* Orden de trabajo:
Vuelve a escribir el trozo del hilo sobre "run of mine" empezando por "Hay una frase" y siguiendo hasta "la mina, ¿no?", y cambia "frase hecha" por "expresión".

# run of mine (minería)



## bbb

¿Qué quiere decir la expresión run of mine?


----------



## Masood

_Nunca he oído antes esta expresión. ¿Tienes el contexto en el que lo oíste?_


----------



## bbb

Es un texto técnico,...will involve chalcocite mineralization at run of mine (ROM) size...


----------



## cuchuflete

Hola, bbb:

Neither have I ever heard it before.  However, from your context I can make an informed guess.  "Run of ...." normalmente indica el promedio de algo.
Así que ROM sería  Average size of the output of, and here I'm not sure, either the mine, or the mineralization process.

Hay una frase hecha muy común en inglés:  Run of the mill..  Quiere decir
ordinario.

saludos,
Cuchufléte


----------



## beri

Quizá sea la cantidad que todavía se puede extraer de la mina, ¿no?
Es lo que me ha salido, porque creo que cuando ya no hay nada, se dice "The mine has run out".


----------



## niña

Run-of-mine = Producción en bruto de una mina.


----------



## cuchuflete

niña said:
			
		

> run-of-mine = producción en bruto de una mina
> 
> Check this out -->  Glossary of Technical Words For Mineral Surveyors, Geologists, Mining Engineers



Hola Niña-- would you please be kind enought to post this reference along with a brief comment?  Just go to the Recursos sub-forum, and either start a thread, or post a comment in an existing one.  You thread/post will not be visible immediately, but will appear a little later.

Gracias,
Cuchu


----------



## ernestoparedes2001

Efectivamente, el término se refiere a:
 ...serán colocados la pila de mineral en bruto de mina (ROM por sus siglas en inglés).  

"Other ore processing equipment and about 507,000 tonnes will be placed in the ROM ore stockpile"


----------



## Cholmondely

Otras opciones:
Tal como sale de la mina.
Producto de mina.
Producción de mineral de una mina antes de cribarlo o hacerle algún tratamiento.


----------



## PetiS.A.

Para quien esté buscando este término:
Mineral en bruto/ Mena/ Mineral fresco. Es decir, el mineral como sale de la mina, ya que luego es sometido a procesos de molienda y chancado.

Esta explicación está en el Diccionario de Minería (inglés-español-inglés) de Ma. Isabel Sillano y Jorge Pérez Rojas, para aquellos que estén buscando un diccionario de minería actualizado.  ¡Saludos!


----------



## caliwebo

ROM=Run of Mine.
Sería la planta de tratamiento de una mina, donde se procesa el material una vez extraído de la mina. Es esto al 100%.
No creo que tenga un significado literal.


----------

* Datos guardados:
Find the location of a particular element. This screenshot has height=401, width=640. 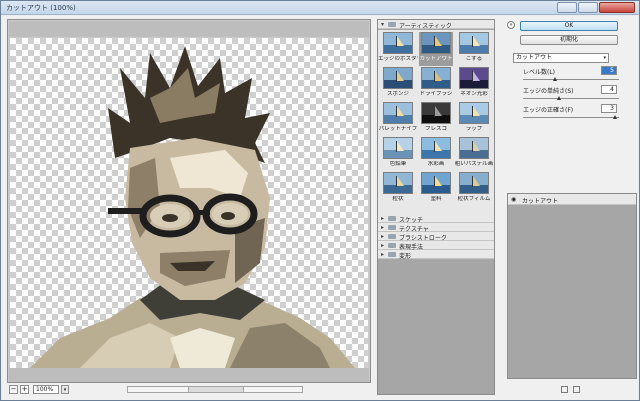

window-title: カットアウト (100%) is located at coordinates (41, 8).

==

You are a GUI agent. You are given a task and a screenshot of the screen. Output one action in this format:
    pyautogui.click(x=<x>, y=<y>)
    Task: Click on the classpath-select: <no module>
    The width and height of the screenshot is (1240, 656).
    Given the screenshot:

* Resultado del ejercicio:
Hay una expresión muy común en inglés:  Run of the mill..  Quiere decir
ordinario.

saludos,
Cuchufléte


----------



## beri

Quizá sea la cantidad que todavía se puede extraer de la mina, ¿no?